She looked around the club, the boys in the mosh pit, the waitresses in their corsets and tutus,  Donnie Draino spewing beer from the stage.  How would it be to die, right here, right now, with all these people? Would it be better or worse than to die alone in a motel room in 29 Palms?  The boy in the pompadour, the girl in the white plastic trench coat.  The ceiling coming in, crushing them all like cockroaches.  The screaming, the weight on top of you, too heavy to take a breath, and then it would be over.  Save her the problem of having to breathe, thousands of breaths a day. Every person, every cow, every dying dog, every one on the planet, breathing this same tired old air.  She wanted it all to stop.

 

 

Finally, the Nellies took their break, and Josie was surprised that nothing had happened, no earthquake, no fire.
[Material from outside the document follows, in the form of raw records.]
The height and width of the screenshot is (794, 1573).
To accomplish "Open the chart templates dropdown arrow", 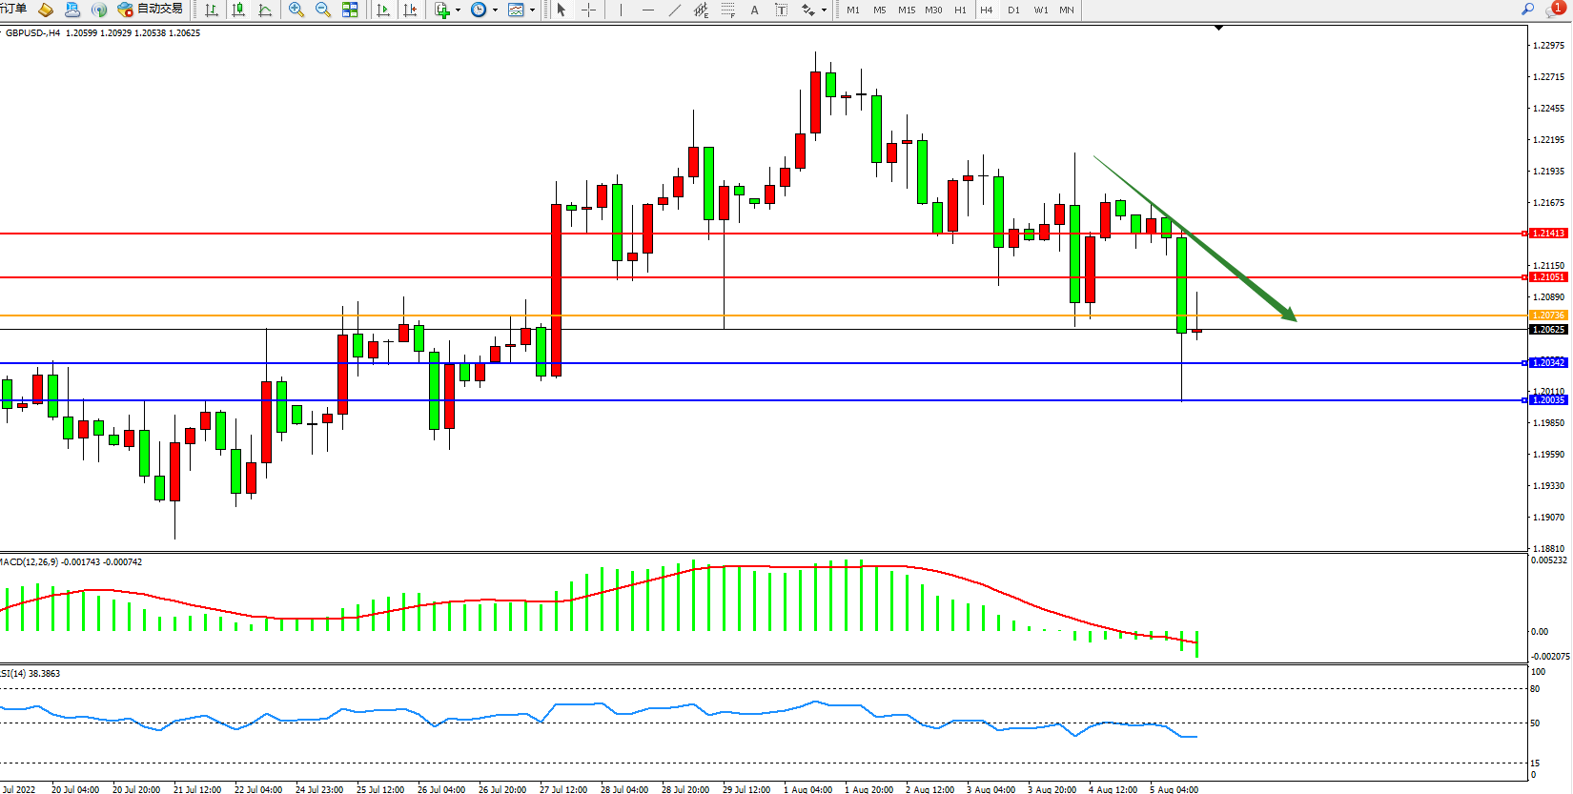I will click(532, 10).
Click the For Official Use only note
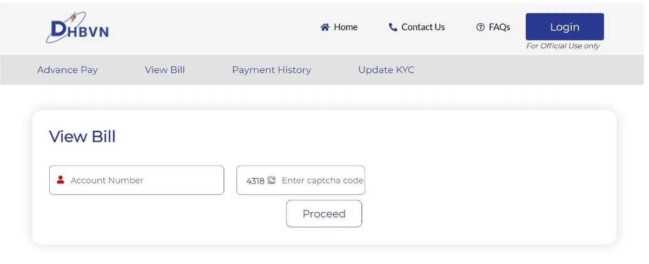The width and height of the screenshot is (649, 264). click(563, 46)
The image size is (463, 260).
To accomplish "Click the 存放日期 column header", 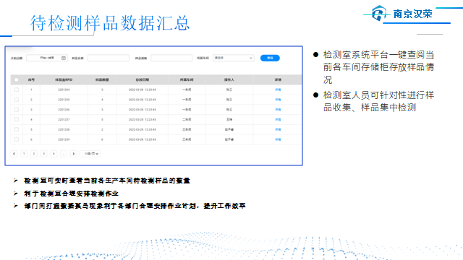I will tap(143, 79).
She realized she was  disappointed.

Paul and Shirley K. were pushing their way through the crowd, Paul so pale he was almost albino, he practically glowed in the dim light of the Rat.  Shirley’s glossy Japanese hair caught the lights with its intricate geometric wedges edged in blue. They both kissed her, Shirley touching Josie’s dank locks with a professional hand, arranging her hairline.  Pen was right to have dragged her out, at home she just sank to the bottom.  The Rat was loud and crowded and distracting enough, she could simply be.

“Oi.”  A boy in a Sex Pistols t-shirt, the sleeves safety-pinned, his teeth bunched in a lopsided smile, pushed in next to her, ordered a pint of  Newcastle and introduced himself as something or other, from Leeds in England.  It was good to meet someone new.  Someone who didn’t know what had happened, someone to whom it was just another Thursday night.   It seemed Leeds was friends with the bass player for Lola Lola.  He just moved here, worked  at a print shop in Hollywood.  His accent was so thick she could barely understand him.  It was just as well, she didn’t really want to understand anybody.  It was easier to nod and drink her beer.  How well did anybody know anybody anyway.  That hyperintellectual Harvardette.

“Bet you’re an actress,” the boy from Leeds said.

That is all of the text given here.